La sapidità è, infatti, una caratteristica apprezzabile e in molti casi persino indispensabile: dalle patatine fritte alla pasta frolla, è proprio quel pizzico a dare la spinta giusta al sapore dei cibi che, altrimenti, risulterebbero come "appiattiti".

Tuttavia, spesso il nostro gusto è settato su una salinità marcata, complice l'uso (e spesso l'abuso) di prodotti pronti e alimenti conservati. Così, tendiamo a impiegarne troppo nonostante i ben noti effetti negativi legati a un utilizzo eccessivo.

Quanto usarne?
Diciamo subito che una persona in buona salute non dovrebbe superare 5-6 g al dì. Infatti, il sale è formato in gran parte da cloruro di sodio, intorno all'80-85% (ma ci sono qualità, come quello di Trapani Igp, che raggiungono il 97%), e i nostri 5-6 g quotidiani apportano in media 2-2,4 g di sodio, che corrispondono alla quantità giornaliera consigliata.

Tenendo conto, naturalmente, non solo di quello che aggiungiamo ai cibi ma anche di quello presente in sughi, salse, insaccati, prodotti da forno e compagnia.

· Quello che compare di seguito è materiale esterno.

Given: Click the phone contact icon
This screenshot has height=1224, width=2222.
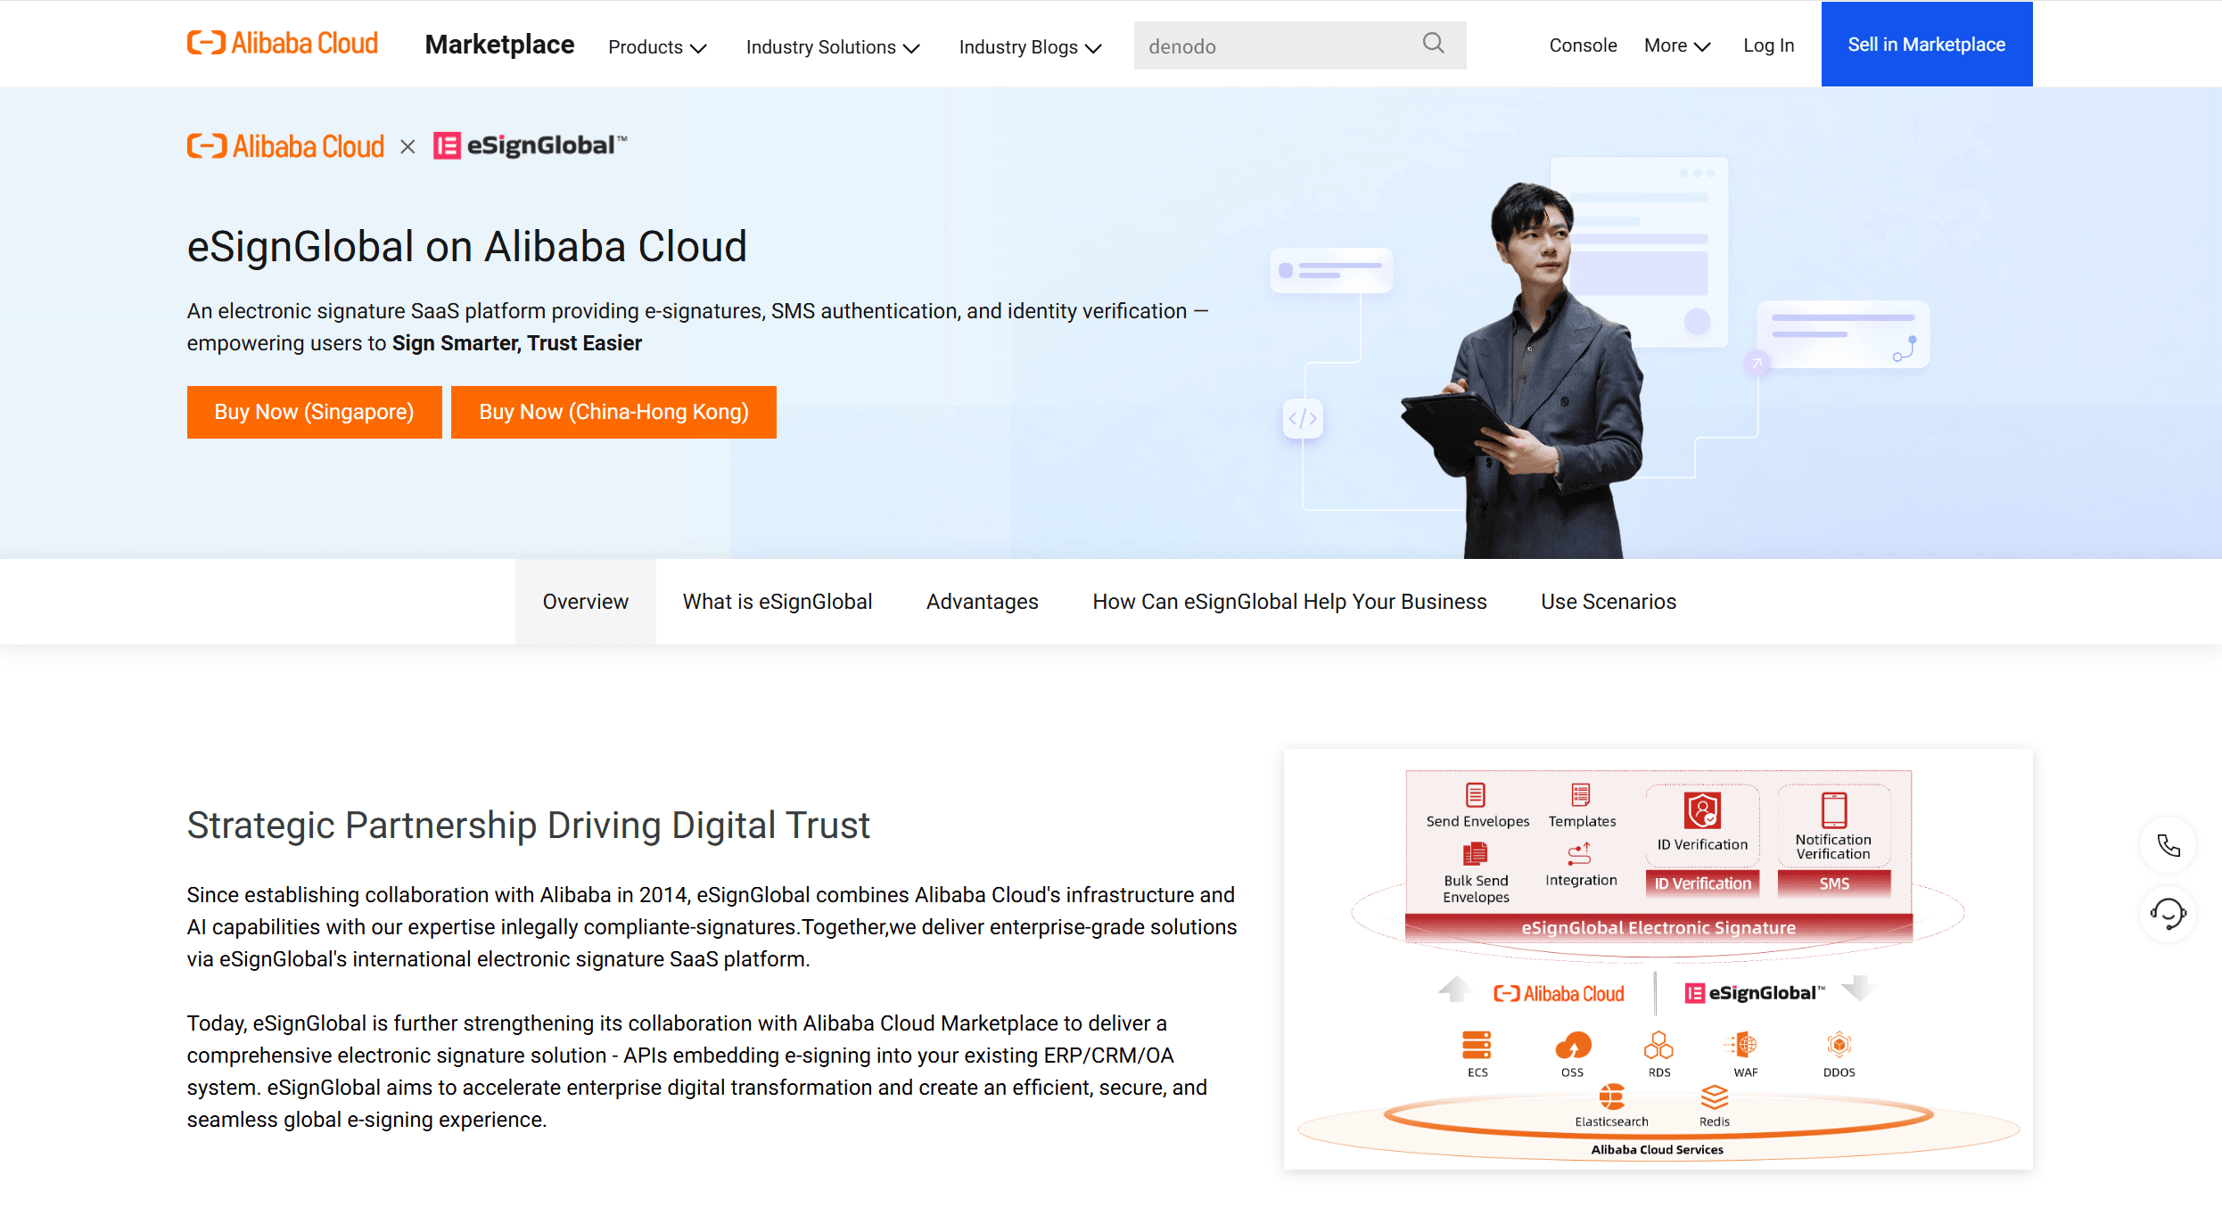Looking at the screenshot, I should click(x=2169, y=845).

Non potendo agire questi ultimi (se non eliminandoli), occorre intervenire sull'utilizzo in cucina e in tavola. Ma non tutti sono pronti a mangiare la pasta sciapa e il pane sciocco.

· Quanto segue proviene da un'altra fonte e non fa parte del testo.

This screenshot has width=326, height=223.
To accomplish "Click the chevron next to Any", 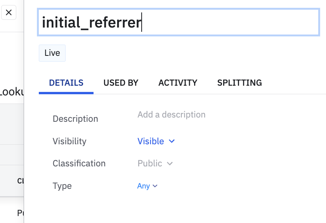I will (155, 186).
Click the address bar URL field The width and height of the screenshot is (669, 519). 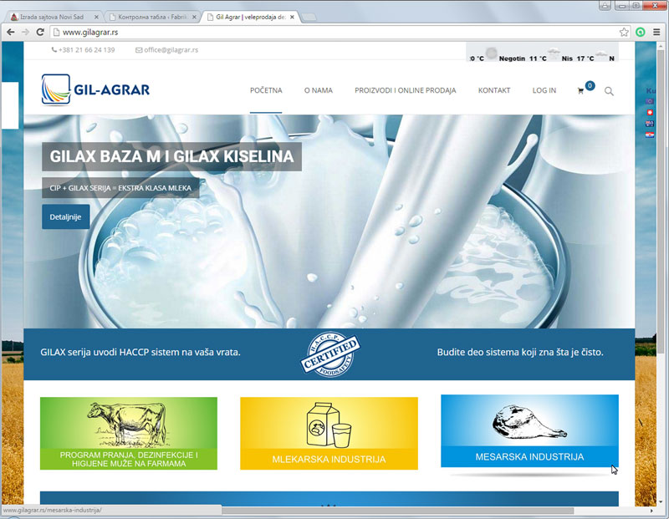335,32
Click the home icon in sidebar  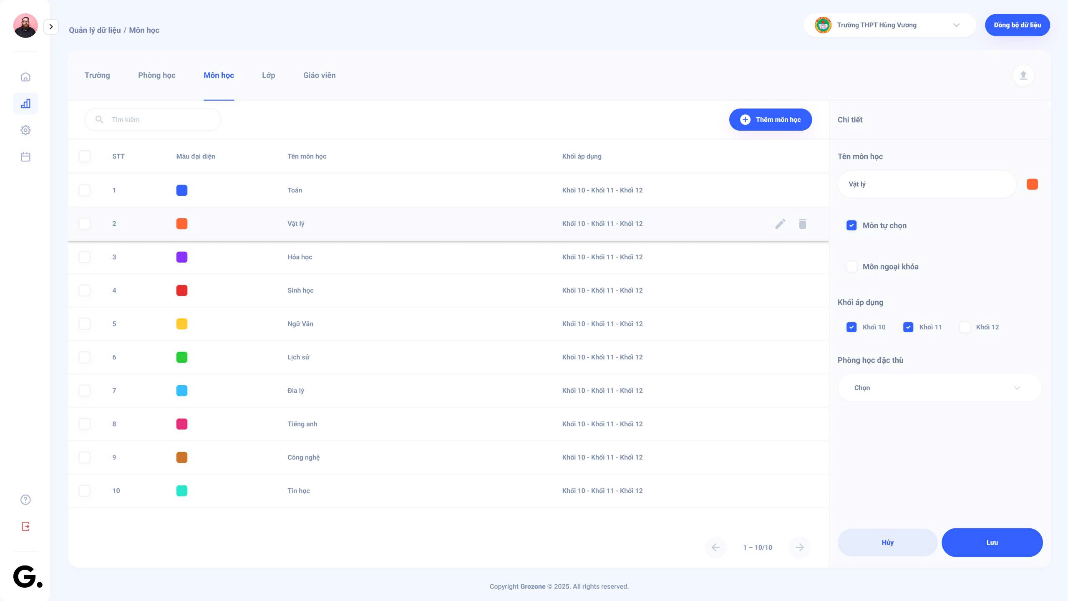(25, 77)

Così, anche sull'onda di questa esigenza salutare, si stanno diffondendo sali "alternativi": virgolette d'obbligo perché, se da un lato hanno caratteristiche gastronomiche interessanti, dall'altro quelle nutrizionali appaiono modeste, quando non del tutto inesistenti.

127153I sali colorati
Il più celebre è il rosa dell'Himalaya. Che, tanto per cominciare, non è estratto dalle montagne dell'omonima catena ma a qualche centinaio di chilometri di distanza, su alcune alture del Pakistan.

Si tratta di un salgemma, racchiuso nelle rocce in seguito al prosciugamento degli Oceani, avvenuto milioni di anni fa, e deve il colore rosa alla presenza di una piccola percentuale di ferro (al massimo 0,05 mg/g): caratteristica che gli è valsa, un po' frettolosamente, la nomea di integratore di questo minerale e di altri oligoelementi, come zinco e manganese. Tutti contenuti in quantità talmente infinitesimali da risultare ininfluenti: basti pensare che la dose consigliata di ferro al giorno è di circa 10 mg, pari a 200 g di sale rosa!

Diverso il discorso dei sali marini grigi, come i francesi bretone e di Guérande (nella Loira), e rossi, come quello delle Hawaii, la cui colorazione proviene dalla presenza di argille: basta lavarli in poca acqua per vedere il colore sbiadire.

Dalle Hawaii e da Cipro arriva anche il sale nero, originario di zone vulcaniche, nella cui composizione compare una piccola quantità di carboni.

Di alcune di queste qualità sia favoleggia anche che siano iposodiche. A ben guardare, il dato corrisponde a verità poiché in un grammo di sale colorato, oltre al cloruro di sodio e a tracce di altri sali, ci sarà anche una quota di argilla o carbone e, quindi, meno sodio... Ma è palese che si tratta solo di uno specchietto per attirare i consumatori: di fatto, per avere un potere salante pari a un qualunque sale bianco occorre aumentare le quantità di rosso e nero.

Resta che questi condimenti hanno tutti un bell'effetto cromatico, anche perché in genere hanno cristalli piuttosto grossi e decorativi, e quindi possono essere tranquillamente usati come guarnizione finale, aggiunti ai cibi solo un attimo prima di servire, mentre in cottura andrebbero del tutto sprecati.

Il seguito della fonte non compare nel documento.